README.md · crestf411/MN-Slush at main

metadata

library_name: transformers
tags:
  - not-for-all-audiences
  - mergekit
datasets:
  - crestf411/LimaRP-DS
  - Gryphe/Sonnet3.5-Charcard-Roleplay
  - anthracite-org/c2_logs_32k_mistral-v3_v1.2_no_system
  - anthracite-org/kalo-opus-instruct-22k-no-refusal-no-system
  - anthracite-org/kalo-opus-instruct-3k-filtered-no-system
  - anthracite-org/nopm_claude_writing_fixed
base_model:
  - mistralai/Mistral-Nemo-Instruct-2407

(GGUFs)

Slush is a two-stage model trained with high LoRA dropout, where stage 1 is a pretraining continuation on the base model, aimed at boosting the model's creativity and writing capabilities. This is then merged into the instruction tune model, and stage 2 is a fine tuning step on top of this to further enhance its roleplaying capabilities and/or to repair any damage caused in the stage 1 merge.

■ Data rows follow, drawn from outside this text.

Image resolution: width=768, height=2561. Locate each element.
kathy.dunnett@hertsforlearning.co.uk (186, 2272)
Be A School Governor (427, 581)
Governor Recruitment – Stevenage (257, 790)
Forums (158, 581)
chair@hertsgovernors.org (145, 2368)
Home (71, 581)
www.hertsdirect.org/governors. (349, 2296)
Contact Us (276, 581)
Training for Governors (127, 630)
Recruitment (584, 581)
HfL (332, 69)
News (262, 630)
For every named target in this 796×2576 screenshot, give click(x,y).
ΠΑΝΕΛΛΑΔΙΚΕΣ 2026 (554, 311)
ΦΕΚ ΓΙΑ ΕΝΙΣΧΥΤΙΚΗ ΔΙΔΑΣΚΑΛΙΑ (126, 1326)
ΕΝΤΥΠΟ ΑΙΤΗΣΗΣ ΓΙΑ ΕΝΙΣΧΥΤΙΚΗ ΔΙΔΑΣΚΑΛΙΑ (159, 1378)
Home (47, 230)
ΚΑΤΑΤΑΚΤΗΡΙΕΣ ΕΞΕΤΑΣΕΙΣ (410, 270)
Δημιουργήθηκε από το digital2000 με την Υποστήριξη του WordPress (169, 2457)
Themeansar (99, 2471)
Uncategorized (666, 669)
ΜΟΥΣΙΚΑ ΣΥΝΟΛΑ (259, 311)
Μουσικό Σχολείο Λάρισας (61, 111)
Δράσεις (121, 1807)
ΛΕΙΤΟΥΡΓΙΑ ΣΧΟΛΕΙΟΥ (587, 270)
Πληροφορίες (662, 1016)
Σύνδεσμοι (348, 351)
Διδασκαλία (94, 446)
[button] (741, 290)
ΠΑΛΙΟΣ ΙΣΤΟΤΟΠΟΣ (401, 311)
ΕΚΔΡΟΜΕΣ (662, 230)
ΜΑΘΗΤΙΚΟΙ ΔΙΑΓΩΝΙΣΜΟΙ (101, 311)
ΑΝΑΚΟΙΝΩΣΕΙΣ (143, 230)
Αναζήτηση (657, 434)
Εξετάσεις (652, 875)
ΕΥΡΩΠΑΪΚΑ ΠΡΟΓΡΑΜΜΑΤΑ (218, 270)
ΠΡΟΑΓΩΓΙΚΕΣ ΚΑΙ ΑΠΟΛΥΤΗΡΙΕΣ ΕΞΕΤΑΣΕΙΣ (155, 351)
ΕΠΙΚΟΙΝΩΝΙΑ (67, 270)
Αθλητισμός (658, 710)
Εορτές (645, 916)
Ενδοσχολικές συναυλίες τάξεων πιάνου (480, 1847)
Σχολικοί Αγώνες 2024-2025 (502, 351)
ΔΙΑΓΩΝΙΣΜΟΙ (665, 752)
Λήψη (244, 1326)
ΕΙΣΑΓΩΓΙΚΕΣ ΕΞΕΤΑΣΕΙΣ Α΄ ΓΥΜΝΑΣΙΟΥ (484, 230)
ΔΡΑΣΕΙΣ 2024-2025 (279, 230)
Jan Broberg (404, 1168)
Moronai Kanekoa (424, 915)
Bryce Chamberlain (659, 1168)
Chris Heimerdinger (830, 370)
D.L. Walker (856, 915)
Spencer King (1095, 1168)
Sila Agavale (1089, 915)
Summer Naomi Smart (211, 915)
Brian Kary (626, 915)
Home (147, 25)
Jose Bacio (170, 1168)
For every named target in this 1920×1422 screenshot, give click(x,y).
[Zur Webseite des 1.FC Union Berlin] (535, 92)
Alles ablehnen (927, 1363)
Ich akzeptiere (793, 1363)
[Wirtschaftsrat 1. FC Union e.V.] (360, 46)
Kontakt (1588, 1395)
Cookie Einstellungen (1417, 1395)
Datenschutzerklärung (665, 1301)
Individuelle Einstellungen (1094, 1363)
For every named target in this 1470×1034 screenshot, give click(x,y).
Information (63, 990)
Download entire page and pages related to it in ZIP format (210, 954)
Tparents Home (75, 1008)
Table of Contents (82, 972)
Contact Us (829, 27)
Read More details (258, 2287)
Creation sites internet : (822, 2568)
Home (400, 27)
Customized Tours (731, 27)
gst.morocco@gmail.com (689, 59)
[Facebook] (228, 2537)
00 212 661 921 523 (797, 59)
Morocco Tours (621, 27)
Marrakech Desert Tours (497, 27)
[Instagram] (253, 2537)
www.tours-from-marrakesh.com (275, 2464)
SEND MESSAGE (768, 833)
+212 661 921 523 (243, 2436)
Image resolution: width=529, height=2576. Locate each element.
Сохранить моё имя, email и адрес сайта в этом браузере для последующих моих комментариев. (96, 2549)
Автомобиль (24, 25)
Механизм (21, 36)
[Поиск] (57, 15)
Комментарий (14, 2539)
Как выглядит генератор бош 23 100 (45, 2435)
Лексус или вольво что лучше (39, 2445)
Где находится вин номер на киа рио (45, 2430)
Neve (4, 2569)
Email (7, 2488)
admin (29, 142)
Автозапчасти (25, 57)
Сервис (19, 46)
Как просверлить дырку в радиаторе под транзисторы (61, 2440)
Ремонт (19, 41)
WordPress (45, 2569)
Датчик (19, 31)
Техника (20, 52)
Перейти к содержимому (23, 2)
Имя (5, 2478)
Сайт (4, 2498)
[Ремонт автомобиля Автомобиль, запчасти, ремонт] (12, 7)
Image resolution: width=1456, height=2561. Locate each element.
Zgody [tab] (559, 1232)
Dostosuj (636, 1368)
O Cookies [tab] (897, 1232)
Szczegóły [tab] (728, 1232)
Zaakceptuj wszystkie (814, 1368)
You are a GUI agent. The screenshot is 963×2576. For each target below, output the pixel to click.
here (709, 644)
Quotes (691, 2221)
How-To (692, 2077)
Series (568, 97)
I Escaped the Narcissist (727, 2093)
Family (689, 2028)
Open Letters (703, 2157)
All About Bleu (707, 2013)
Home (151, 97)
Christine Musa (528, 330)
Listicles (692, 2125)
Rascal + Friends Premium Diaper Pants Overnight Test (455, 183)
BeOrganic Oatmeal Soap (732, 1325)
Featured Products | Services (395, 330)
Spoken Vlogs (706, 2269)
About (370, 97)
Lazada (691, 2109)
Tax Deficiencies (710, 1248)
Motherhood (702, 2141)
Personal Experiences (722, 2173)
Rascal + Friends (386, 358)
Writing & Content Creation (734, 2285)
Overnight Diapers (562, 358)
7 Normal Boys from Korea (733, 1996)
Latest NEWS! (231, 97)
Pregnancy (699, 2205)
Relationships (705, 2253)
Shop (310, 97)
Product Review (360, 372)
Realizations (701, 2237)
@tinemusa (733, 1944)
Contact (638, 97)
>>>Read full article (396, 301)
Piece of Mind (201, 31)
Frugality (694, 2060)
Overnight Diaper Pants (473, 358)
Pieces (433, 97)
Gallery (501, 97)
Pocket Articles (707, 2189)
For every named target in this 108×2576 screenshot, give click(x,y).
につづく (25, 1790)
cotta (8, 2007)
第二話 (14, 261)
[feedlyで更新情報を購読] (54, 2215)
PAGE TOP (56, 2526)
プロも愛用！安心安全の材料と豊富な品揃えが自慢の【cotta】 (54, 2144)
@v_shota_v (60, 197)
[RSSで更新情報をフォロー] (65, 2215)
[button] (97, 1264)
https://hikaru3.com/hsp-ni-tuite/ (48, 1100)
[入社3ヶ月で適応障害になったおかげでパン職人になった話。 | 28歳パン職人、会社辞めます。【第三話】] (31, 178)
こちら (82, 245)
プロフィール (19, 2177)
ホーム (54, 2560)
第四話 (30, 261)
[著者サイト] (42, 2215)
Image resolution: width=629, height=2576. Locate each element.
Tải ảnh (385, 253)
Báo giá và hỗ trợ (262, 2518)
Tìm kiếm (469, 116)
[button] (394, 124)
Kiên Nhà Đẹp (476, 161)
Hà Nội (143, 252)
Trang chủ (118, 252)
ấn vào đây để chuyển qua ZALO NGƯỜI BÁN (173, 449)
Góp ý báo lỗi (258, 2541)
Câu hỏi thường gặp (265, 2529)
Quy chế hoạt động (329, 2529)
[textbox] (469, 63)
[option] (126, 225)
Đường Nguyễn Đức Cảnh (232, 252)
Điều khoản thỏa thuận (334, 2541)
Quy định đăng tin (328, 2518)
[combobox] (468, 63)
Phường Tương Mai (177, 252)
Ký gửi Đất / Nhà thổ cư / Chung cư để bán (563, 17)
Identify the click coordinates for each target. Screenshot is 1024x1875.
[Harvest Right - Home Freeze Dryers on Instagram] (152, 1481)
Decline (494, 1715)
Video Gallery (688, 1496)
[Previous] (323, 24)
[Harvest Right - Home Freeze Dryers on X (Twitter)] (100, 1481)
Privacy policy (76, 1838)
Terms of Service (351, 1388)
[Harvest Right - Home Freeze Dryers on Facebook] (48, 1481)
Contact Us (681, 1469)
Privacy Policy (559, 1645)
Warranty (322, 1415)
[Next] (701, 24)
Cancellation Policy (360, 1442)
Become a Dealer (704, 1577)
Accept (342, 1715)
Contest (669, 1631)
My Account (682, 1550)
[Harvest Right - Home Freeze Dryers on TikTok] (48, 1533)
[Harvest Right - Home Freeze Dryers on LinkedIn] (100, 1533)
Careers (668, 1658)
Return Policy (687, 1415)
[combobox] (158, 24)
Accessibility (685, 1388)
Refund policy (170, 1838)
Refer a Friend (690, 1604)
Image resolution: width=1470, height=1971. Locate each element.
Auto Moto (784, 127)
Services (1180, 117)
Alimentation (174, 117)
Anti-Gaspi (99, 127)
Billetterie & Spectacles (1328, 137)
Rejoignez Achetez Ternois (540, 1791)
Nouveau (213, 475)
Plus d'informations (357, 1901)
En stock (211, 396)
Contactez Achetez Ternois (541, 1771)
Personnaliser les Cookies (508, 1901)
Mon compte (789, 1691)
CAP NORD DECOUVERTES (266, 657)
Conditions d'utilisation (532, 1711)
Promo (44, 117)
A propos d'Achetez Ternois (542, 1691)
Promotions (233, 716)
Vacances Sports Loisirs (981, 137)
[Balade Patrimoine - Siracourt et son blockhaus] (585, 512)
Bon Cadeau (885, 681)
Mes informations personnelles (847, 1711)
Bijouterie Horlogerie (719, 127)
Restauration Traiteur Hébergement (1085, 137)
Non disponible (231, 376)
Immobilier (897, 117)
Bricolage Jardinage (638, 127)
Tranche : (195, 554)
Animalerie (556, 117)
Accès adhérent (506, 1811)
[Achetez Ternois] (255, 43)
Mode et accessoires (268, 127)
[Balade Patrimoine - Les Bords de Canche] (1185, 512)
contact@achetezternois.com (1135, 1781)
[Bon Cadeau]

This is still early stage. As always, feedback is welcome, and begone if you demand perfection.

The second stage, like the Sunfall series, follows the Silly Tavern preset (Mistral V2 & V3, though V3-Tekken works fine), so ymmv in particular if you use some other tool and/or preset.

Parameter suggestions:

I did all my testing with temp 1, min-p 0.1, DRY 0.8.

Training details:

Stage 1 (continued pretraining)
- Target: mistralai/Mistral-Nemo-Base-2407 (resulting LoRA merged into mistralai/Mistral-Nemo-Instruct-2407)
- LoRA dropout 0.5 (motivation)
- LoRA rank 64, alpha 128 (motivation)
- LR cosine 4e-6
- LoRA+ with LR Ratio: 15
- Context size: 16384
- Gradient accumulation steps: 4
- Epochs: 1
Stage 2 (fine tune)
- Target: Stage 1 model
- LoRA dropout 0.5
- LoRA rank 32, alpha 64
- LR cosine 5e-6 (min 5e-7)
- LoRA+ with LR Ratio: 15
- Context size: 16384
- Gradient accumulation steps: 4
- Epochs: 2

Merge Details

Merge Method

This model was merged using the TIES merge method using mistralai/Mistral-Nemo-Base-2407 as a base.

Configuration

The following YAML configuration was used to produce this model:

models:
  - model: stage1-on-instruct
    parameters:
      weight: 1
      density: 1
  - model: stage2-on-stage1
    parameters:
      weight: 0.7
      density: 1
  - model: mistralai/Mistral-Nemo-Instruct-2407
    parameters:
      weight: 1
      density: 1
merge_method: ties
base_model: mistralai/Mistral-Nemo-Base-2407
parameters:
  weight: 1
  density: 1
  normalize: true
  int8_mask: true
tokenizer_source: mistralai/Mistral-Nemo-Instruct-2407
dtype: bfloat16